The film’s narration mentions the ‘mass paratroop descent at Nadzab’, where more than 1000 US service personnel were dropped. That took place on 5 September 1943, the day before the 7th Division troops were flown in. More Australian soldiers died in the accident on 7 September than in the five-month campaign to win Shaggy Ridge. The film’s reassuring and almost jocular tone during the early transport scenes might have been at least partly intended as reassurance. It was probably intended also to inform the Australian public that transport of troops in New Guinea had improved greatly since the rigours of the Kokoda track a year earlier.

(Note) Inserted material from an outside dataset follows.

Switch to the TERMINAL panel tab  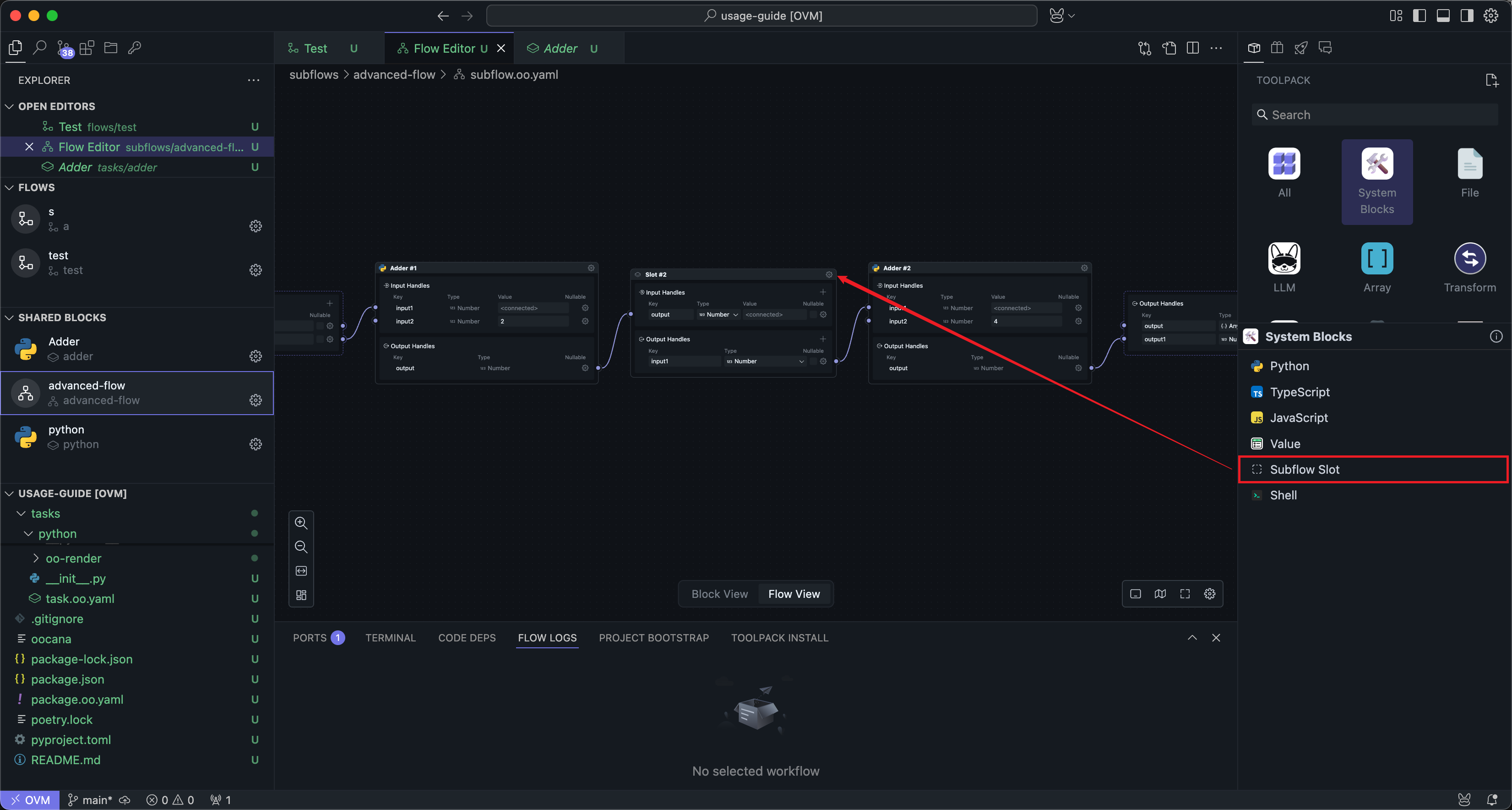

The battle scenes on Shaggy Ridge are almost certainly a mixture of re-enactment and actuality. The raid on the Japanese bunker looks like re-creation, simply because the cameraman is too exposed to enemy fire, and because he captures all the explosions going off at exactly the right time. On the other hand, the dead Japanese soldiers look very real, so it is possible that some of the attack footage is also captured as it happened, or just after. The air attack on the wooded ridge in clip three is both real and staged, a very strange situation. It is probably the area known as ‘the Pimple’, the protruding apex of the ridge, one of the main Japanese strongholds. The 2/16th Battalion captured the Pimple on 27 December 1943. Whether this footage was taken that day is hard to determine, but it is unlikely. Gurr says the bombing was arranged by the cameraman, Bill Carty.

I knew the film had to end with something, and so we were aiming at Shaggy Ridge … Just to put some spice into the finish – and this is what organisation is, and what Bill Carty was good at – we had an ‘in’ with the air force, so at a time nominated by us and carrying bombs nominated by us, with especially bright substances wired to the bombs, at bang on noon, over came this flight of Kittyhawks to drop our bombs on the Japs. That is why you saw that lovely line of brilliant explosions, special bombs which we organised.

The film also shows the Australians digging in on the Pimple, soon after capturing it. Bill Trerise, in an oral history interview recorded in 1981, said that Arthur Calwell, the wartime Minister of Information, complimented Trerise on the success of Jungle Patrol. ‘We’ll have to have more films like that’, Calwell is supposed to have said. Trerise agreed, but pointed out that it would be difficult to do them with the sub-standard cameras issued by the department. Calwell then agreed to spend £6000 on new equipment. According to Trerise, this resulted in significant new purchases for Department of Information cameramen – one Mitchell camera, four Bell and Howell Eyemos, and four Cinekodaks.

Jungle Patrol was a great success in Australia, and Gurr says he received great kudos in the US and Britain, after copies reached there. It was used by both the Russian and the British armies as a training film, he claimed. It is less famous than Kokoda Front Line! (1942) but arguably more revealing of the daily work of Australian soldiers on patrol. The action scenes are also closer to being authentic: at least the fighting is filmed on Shaggy Ridge, even if some of it is likely to have been re-created. The voice-over was recorded by a young Australian actor who would become very famous soon after, Peter Finch.